Classic passive-aggressive. I was married to one too. The silent treatment is one of their favorite "punishments". Good for you for finally taking a stand and doing what felt right for YOU. There are other members here who left their marriages after 30 plus years, maybe they will see this and chime in with some advice. @Openminded


----------



## Openminded (Feb 21, 2013)

Thanks, 3X, for directing me to this thread. 

I joined TAM, maxww, to help women in very long marriages. We usually have little (or no) support when we decide to get out. I was married to a cheater for 45 years (and I own my issues that likely contributed to that). We met at 18 and married a few years later. I should have gotten out decades before I did but I didn't want to impact our son (and later I didn't want to impact our grandchildren). 

I never wanted a divorce but I did want peace for what remained of my life and there was no possibility I would get it if I remained married to him. Against strong pressure from family and friends, I got out. He immediately remarried (to no one's surprise). After I got over the bitterness, we became friends again. Before he died, we discussed our marriage in depth and I'm glad we got that chance. I like to remember him as that handsome 18 year old boy I first met. That makes me smile. 

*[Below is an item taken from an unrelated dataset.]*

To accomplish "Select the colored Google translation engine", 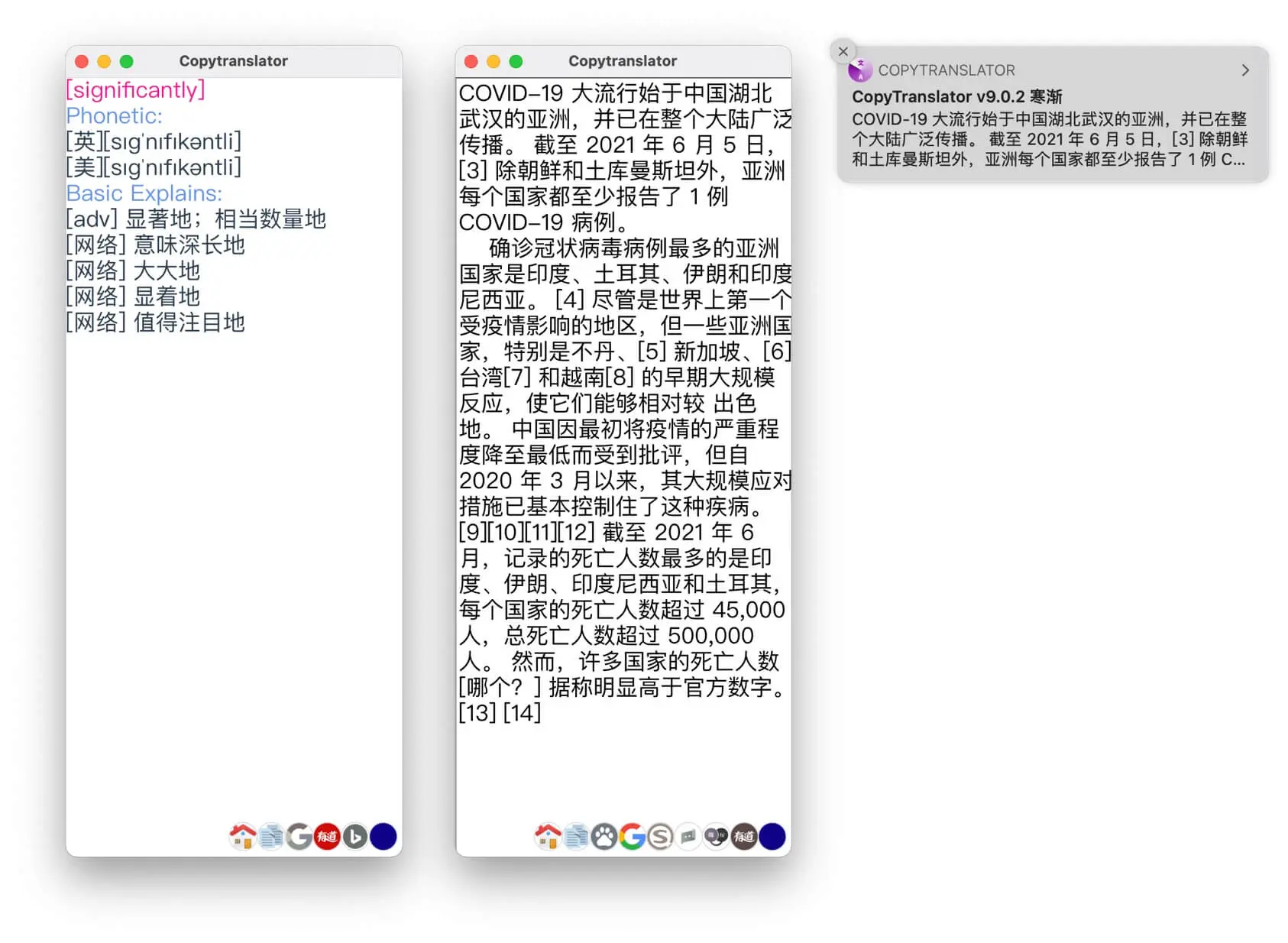I will coord(633,836).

My only regret is that I didn't get out sooner.


----------



## SunCMars (Feb 29, 2016)

Twenty men scrambled from a would be grave.

Now only one left down there to save. Big John.

John is busy watching TV. Let him be.

He gave you a wonderful Christmas present.

What was it? His absence. And his passive acquiescence on "your" absence.

He will miss you when he gets hungry and when his sack gets full.

Tough! That is what God gave him hands for. He needs to unwrap them. They are pristine, no callouses on them. He has never used them.....he "used" your hands for everything. 

What a shocker will be in store for this man when he realizes that he has no real household skills.

You think he is "skinny" now. Give him a few months. if he turns sideways you won't be able to see him.

Do not let him play the sympathy card on you. Both of you got a deck of cards when you married. You got a whole lot of sympathy cards....never used. Him? Mostly Jokers, no sympathy cards due.


----------



## Herschel (Mar 27, 2016)

What's his take? I am sure there is a lot more going on than just this.


----------



## Openminded (Feb 21, 2013)

Forgot to mention -- my ex-husband was also a tv addict. The tv took the small amount of time that his career didn't (he had no hobbies). He turned on the tv the moment he got home (or got up on the weekend) and it remained on until he went to bed. It was difficult to get him to leave it on the weekend for any reason. Maybe that was his way to de-stress (he wouldn't admit that was the case and he always minimized much time he spent sitting in front of it). The problem was that between his career and the tv there was very little time for family activities (and he would sulk and pout when I would periodically put my foot down about that). 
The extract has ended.